Just like 'showing your work' in a math problem, explainable AI is an AI service whose outputs can be explained. All AI decision-making processes and machine learning don't take place in a black box. It's a transparent service, built with the ability to be dissected and understood by human practitioners. Adding 'explanation' to the output, adding input/output mapping is key.
Explainable AI Example
Given one input (in this case, a photo), two outputs are needed. AI doesn't see what we see. It can't even see pictures. We don't have the compute power yet for this. AI sees a "summary" of the photo. Or a "summary" of the video. This is called "Vectorization." Instead of a video (series of pictures), the AI sees only the vectorized data (an obstacle with XYZ coordinates). Instead of seeing a car, it sees a box. This important to know about when considering "explainable AI". The AI only sees these vectors.

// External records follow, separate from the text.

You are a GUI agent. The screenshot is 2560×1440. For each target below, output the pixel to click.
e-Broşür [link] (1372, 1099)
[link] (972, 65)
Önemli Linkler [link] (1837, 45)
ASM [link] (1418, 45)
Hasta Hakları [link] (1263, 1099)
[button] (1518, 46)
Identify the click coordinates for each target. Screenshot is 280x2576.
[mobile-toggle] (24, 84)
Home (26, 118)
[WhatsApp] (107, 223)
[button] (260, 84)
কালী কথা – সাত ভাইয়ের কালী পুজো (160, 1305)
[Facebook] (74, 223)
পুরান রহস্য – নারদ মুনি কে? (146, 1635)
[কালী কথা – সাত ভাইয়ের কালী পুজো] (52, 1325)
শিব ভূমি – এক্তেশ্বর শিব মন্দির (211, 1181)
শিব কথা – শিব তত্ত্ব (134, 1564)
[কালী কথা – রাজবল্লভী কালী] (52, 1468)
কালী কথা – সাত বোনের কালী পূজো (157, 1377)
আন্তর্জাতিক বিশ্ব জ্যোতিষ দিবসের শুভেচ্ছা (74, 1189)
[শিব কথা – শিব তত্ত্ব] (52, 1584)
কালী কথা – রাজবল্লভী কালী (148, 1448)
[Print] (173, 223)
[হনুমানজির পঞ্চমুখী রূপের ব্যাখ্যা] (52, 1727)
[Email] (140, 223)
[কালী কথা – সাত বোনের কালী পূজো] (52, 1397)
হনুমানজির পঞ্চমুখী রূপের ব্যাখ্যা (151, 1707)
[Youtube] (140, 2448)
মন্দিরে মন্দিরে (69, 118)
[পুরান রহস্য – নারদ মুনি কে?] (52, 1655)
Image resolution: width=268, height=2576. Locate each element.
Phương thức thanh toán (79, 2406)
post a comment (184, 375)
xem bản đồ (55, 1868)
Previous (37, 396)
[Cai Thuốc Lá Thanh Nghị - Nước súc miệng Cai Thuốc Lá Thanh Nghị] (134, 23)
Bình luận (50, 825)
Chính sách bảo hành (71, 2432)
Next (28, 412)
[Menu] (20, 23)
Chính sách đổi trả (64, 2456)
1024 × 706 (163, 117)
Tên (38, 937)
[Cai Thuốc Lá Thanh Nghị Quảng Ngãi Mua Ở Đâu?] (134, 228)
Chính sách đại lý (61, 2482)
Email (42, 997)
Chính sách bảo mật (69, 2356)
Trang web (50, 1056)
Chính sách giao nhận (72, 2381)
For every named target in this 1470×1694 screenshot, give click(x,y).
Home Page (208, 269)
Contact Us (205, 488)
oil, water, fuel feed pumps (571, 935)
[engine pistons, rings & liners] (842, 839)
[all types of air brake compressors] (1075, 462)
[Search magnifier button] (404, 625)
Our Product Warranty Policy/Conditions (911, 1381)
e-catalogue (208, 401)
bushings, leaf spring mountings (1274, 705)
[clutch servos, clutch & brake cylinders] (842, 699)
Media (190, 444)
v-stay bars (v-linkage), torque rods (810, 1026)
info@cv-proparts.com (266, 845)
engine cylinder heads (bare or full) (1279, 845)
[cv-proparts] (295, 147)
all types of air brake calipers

Why Explainable AI is Necessary
Understanding why your AI service made a certain decision or how it derived a certain insight is key for AI practitioners to better integrate AI services. Take autonomous vehicles. How the AI system is built, and how it interacts with the vehicle is high stakes. It could mean life or death. If the AI system makes a mistake, builders need to understand why it did that so they can improve and fix it. If their AI service lives and operates in a black box, they have no insight into how to debug and improve it.
Business Use Cases
For small things like AI-powered chatbots or sentiment analysis of social feeds, it doesn't really matter if the AI system operates in a black box. But for use cases with a big human impact - autonomous vehicles, aerial navigation and drones, military applications - being able to understand the decision-making process is mission critical. As we rely more and more on AI in our everyday lives, we need to be able to understand its 'thought process' and make changes and improvements over time.
Also known as Interpretable AI or Transparent AI.